The Millennial Project: Colonizing the Galaxy in Eight Easy Steps
- Author: Marshall T. Savage
- Illustrator: Keith Spangle
- Language: English
- Subject: Space Colonization Advocacy
- Genre: Futurology
- Publisher: Little, Brown and Company
- Publication date: 1992 and 1994
- Publication place: United States
- Media type: Print (Hardcover)
- Pages: 508 pp
- ISBN: 0-316-77165-1
- OCLC: 30319063
- Dewey Decimal: 629.4 20
- LC Class: TL795.7 .S28 1994

= The Millennial Project =

Book by Marshall Savage

The Millennial Project: Colonizing the Galaxy in Eight Easy Steps by Marshall T. Savage is a book (published in 1992 and reprinted in 1994 with an introduction by Arthur C. Clarke) in the field of exploratory engineering that gives a series of concrete stages the author believes will lead to interstellar colonization. Many specific scientific and engineering details are presented, as are numerous issues involved in space colonization.

==The book's thesis==
Savage takes a Malthusian view of the exponential growth of human population and life in general, and also recommends the exponential growth of blue-green algae for sustenance. He states that it is humanity's destiny to colonize every star in the galaxy. He draws heavily on the Fermi paradox (briefly stated as, "If there is intelligent life in space, why haven't we found it yet?") to support his position that it is humanity's burden alone to ignite the universe with the "spark of Life."
In The Millennial Project, he calls for the creation of an international foundation to realize these goals. Originally known as the First Millennial Foundation (founded by Savage in 1987), the organization changed its name to the Living Universe Foundation.

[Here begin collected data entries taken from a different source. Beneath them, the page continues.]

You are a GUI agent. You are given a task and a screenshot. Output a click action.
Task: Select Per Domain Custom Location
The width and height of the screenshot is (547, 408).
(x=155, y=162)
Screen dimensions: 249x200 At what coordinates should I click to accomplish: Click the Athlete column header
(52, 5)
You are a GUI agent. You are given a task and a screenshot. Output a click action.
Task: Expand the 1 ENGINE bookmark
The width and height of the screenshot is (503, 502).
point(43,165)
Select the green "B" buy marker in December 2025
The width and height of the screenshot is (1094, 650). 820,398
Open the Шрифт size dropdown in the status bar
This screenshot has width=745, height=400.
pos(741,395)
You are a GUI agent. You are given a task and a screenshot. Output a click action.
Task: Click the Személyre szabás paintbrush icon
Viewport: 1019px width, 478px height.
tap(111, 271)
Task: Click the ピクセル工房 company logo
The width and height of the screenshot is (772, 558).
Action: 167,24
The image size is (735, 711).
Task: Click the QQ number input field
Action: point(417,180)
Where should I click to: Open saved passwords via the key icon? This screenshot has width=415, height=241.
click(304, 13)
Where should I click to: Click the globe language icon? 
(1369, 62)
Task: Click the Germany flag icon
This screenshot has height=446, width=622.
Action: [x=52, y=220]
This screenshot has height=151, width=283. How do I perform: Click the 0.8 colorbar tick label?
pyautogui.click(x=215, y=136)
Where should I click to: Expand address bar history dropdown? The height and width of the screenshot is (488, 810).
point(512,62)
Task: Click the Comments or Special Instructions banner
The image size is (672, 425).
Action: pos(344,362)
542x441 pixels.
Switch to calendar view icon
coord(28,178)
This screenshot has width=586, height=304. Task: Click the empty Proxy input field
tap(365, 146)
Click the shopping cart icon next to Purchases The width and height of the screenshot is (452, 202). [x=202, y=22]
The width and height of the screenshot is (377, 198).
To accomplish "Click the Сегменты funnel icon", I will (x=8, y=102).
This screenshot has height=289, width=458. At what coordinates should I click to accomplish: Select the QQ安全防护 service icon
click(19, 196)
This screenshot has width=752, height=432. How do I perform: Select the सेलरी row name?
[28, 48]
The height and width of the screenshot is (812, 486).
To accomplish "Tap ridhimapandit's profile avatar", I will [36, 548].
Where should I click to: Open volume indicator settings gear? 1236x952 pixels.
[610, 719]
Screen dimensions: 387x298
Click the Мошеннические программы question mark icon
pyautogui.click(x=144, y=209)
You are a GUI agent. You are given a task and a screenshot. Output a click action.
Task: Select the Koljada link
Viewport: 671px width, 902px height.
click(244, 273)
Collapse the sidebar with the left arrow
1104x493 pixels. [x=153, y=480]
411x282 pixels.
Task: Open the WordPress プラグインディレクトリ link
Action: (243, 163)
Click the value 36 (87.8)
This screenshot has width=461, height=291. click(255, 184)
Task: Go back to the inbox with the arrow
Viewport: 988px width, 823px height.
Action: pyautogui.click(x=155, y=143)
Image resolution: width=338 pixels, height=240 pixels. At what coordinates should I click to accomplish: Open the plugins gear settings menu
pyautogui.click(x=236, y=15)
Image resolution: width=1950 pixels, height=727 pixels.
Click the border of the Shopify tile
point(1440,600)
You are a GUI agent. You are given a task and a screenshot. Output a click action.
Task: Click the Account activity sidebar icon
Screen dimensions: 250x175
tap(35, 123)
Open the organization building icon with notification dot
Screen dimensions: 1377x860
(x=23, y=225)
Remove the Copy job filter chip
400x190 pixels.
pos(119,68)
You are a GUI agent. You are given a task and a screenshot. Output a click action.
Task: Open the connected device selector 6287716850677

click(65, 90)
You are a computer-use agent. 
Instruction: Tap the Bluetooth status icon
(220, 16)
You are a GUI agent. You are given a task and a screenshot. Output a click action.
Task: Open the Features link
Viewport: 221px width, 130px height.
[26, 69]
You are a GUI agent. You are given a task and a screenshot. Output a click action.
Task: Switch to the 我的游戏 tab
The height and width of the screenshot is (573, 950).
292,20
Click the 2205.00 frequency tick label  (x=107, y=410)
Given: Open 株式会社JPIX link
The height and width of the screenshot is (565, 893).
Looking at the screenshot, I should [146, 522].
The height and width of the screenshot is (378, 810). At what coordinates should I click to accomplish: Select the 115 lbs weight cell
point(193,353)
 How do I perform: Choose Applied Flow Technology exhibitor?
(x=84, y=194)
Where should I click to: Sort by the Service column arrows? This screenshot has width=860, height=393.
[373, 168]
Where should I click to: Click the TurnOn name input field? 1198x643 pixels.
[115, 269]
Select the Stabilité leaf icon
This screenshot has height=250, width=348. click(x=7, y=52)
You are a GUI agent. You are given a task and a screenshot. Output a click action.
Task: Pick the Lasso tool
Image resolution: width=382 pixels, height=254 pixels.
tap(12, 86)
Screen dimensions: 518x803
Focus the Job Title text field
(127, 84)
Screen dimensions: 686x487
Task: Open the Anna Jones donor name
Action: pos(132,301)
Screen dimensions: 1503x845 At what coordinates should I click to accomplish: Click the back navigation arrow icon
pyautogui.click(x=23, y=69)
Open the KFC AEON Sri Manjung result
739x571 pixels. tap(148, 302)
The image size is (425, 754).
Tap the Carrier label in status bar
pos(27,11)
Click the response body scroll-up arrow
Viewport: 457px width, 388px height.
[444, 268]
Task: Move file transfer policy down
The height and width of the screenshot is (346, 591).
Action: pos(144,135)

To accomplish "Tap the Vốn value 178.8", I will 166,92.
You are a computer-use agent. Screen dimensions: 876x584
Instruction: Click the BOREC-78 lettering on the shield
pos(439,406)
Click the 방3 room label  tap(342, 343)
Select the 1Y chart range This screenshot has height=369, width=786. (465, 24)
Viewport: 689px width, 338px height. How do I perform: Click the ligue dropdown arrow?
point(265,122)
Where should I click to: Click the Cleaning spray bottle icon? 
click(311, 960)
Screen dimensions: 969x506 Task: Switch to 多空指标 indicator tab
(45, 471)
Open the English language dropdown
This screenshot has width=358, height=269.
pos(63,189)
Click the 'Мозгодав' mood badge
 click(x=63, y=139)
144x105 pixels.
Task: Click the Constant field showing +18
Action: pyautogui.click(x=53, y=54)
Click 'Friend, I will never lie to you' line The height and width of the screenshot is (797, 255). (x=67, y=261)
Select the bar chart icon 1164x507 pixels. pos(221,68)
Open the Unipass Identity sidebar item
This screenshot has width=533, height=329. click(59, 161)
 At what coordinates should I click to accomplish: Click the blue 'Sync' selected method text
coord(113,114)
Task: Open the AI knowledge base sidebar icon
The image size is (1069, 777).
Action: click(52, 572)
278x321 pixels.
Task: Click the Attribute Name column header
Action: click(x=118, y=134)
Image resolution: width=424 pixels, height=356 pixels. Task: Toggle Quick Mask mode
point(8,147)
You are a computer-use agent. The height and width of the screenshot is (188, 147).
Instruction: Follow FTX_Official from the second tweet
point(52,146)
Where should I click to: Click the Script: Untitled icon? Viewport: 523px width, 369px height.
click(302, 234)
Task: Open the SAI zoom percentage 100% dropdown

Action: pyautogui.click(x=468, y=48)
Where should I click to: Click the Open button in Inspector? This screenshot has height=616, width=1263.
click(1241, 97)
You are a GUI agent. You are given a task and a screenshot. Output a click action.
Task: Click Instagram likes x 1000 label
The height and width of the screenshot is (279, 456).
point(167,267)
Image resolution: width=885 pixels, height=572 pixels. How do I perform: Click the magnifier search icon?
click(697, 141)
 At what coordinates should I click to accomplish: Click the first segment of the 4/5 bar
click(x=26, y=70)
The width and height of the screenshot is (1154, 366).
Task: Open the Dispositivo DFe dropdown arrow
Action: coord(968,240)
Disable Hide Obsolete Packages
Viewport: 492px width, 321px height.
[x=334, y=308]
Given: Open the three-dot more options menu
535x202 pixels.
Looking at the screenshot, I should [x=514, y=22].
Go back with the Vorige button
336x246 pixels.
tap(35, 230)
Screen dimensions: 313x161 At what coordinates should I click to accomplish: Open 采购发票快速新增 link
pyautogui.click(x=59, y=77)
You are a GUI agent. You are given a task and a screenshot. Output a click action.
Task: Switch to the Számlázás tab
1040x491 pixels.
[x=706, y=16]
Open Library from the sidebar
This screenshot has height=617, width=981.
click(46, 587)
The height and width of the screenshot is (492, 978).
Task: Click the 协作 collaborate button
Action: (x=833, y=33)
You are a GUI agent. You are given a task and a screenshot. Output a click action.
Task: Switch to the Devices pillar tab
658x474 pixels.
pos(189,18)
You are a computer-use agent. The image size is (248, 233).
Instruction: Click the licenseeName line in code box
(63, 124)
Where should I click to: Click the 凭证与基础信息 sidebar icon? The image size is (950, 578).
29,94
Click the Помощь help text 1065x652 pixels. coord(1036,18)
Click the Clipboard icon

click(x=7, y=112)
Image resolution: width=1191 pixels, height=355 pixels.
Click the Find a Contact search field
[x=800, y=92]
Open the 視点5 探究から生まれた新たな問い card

==The steps of the project==
The "Eight Easy Steps" proposed by Savage are as follows:
1. Foundation – constitute an organization convened to realize these destinies.
2. Aquarius – build arcologies in the tropical oceans as a first step to learning how to build ("grow") colonies in space using a method not unlike that used by living corals developed by Prof. Wolf Hartmut Hilbertz and applying his concept of Cybertecture. They also would generate income to fund later steps.
3. Bifrost – first step in actually getting off the Earth using ground-based free-electron-laser-powered laser-propelled Waverider. Leik Myrabo, an aerospace engineering professor at Rensselaer Polytechnic Institute, demonstrated the feasibility of using ground-based lasers to propel objects into orbit in 1988.
4. Asgard – build a space station in geosynchronous orbit.
5. Avalon – build colonies on the Moon by doming over the craters and creating miniature ecologies.
6. Elysium – start terraforming Mars to "create a living planet to sustain us" connected with Earth through Buzz Aldrin's proposed Mars Transit System, an example of Earth-Mars cycler.
7. Solaria – mine asteroids to create asteroid colonies and Asgard-like stations throughout the Solar System to create a Dyson cloud.
8. Galactia – colonize beyond the Solar System, expand throughout the galaxy heading to a level 3 on the Kardashev scale, a method of measuring a civilization's level of energy production and consumption.
In the early stages of the Project, Savage recommends Spirulina algae as a primary foodstuff, supplemented by seafood mariculture from the cities of the Aquarius phase.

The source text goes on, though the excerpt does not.